Jagruti Palak Sanstha is an NGO in Thane, outside Mumbai, that works for the empowerment of children with disabilities. Shyamashree A Bhonsle, who is involved closely with the NGO, is also happy with the success of their sale.
We hold a Diwali sale every year. There are a lot of kind-hearted people around us who wants to buy products made our disabled children. They made painted diyas, paper bags and so on. Some of them drew beautiful pictures which were framed and sold. We even had an order for 600 painted diyas from the United States! We are overwhelmed by the support that we have received. – Shyamashree A Bhonsle,Advisor, Jagruti Palak Sanstha
We all know that Diwali is the celebration of lights, happiness and festivities. For children at the Aarambh School in Hyderabad, this Diwali has definitely lit up their lives in numerous ways. Founder Sharda Ram, ensures that the sale is more like a fair where disabled children can come with their friends and families. The entire environment is inclusive, which makes the child and their families feel great.
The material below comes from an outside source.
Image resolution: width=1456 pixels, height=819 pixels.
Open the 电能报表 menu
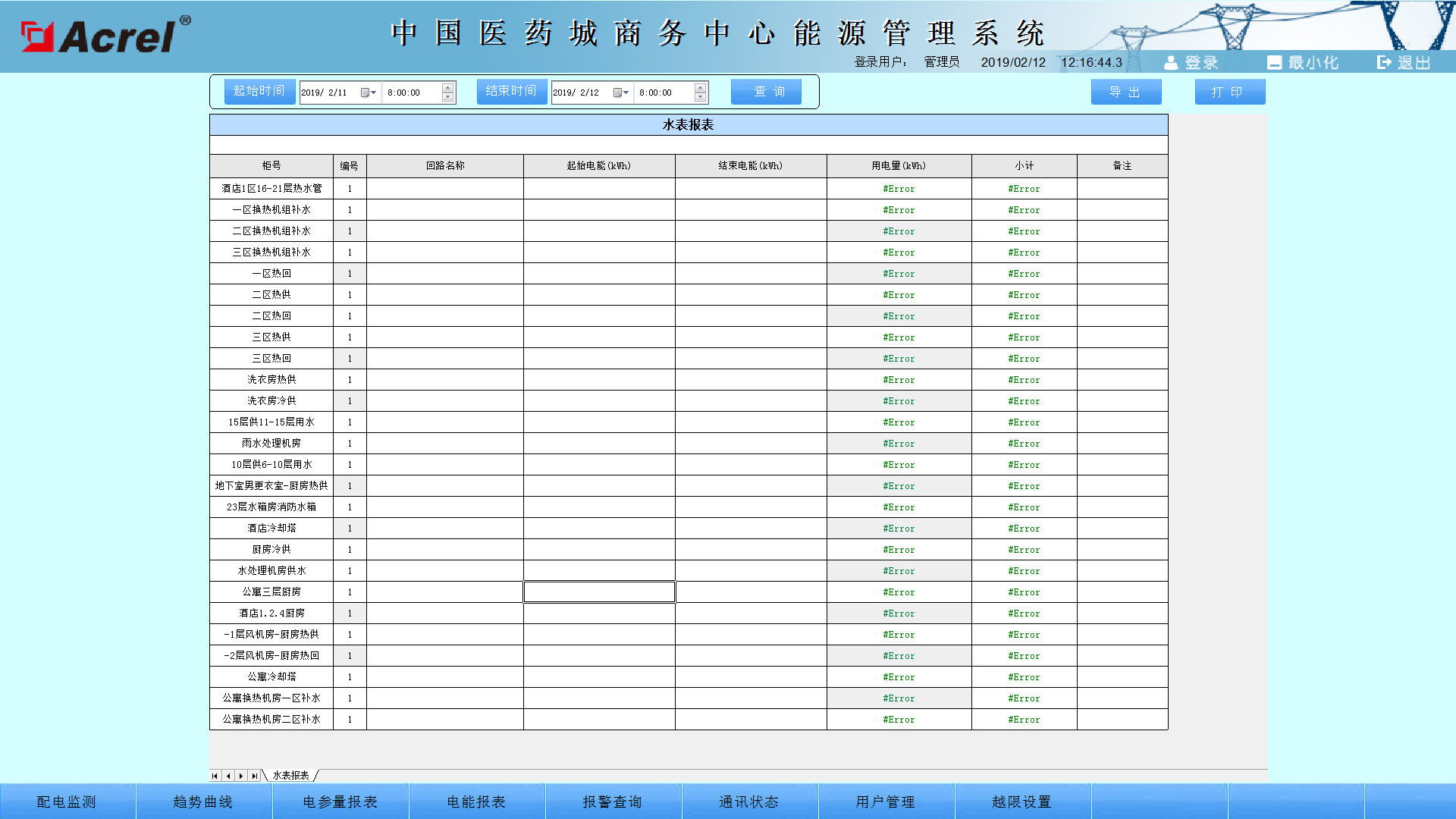click(476, 802)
“Most of the families are reluctant to take their disabled child to fairs and exhibitions fearing social stigma. We aim to create a space where people with and without disabilities can have a great time. Our children made diyas, key chains, bracelets and home decor stuff. We do not hold this event with a profit motive. We want to spread awareness on disabilities and want the world to know that disabled children can also excel in everything. We have a few more beautiful hand painted diyas that are waiting to be sold”, says Sharda.
Pearl Special Needs Foundation in Ahmadabad had a great response as well with over 600 people turning up for the two-day event.
“We try and make our children economically independent. They must know to stand on their own feet. Our pre-Diwali sale was done on a trial basis. We are glad that so many people turned up. We hope to do more such events in the future as well”, says Dr Griva Shah, who is the co-founder.
This Diwali has truly brightened up the lives of many disabled children across the country!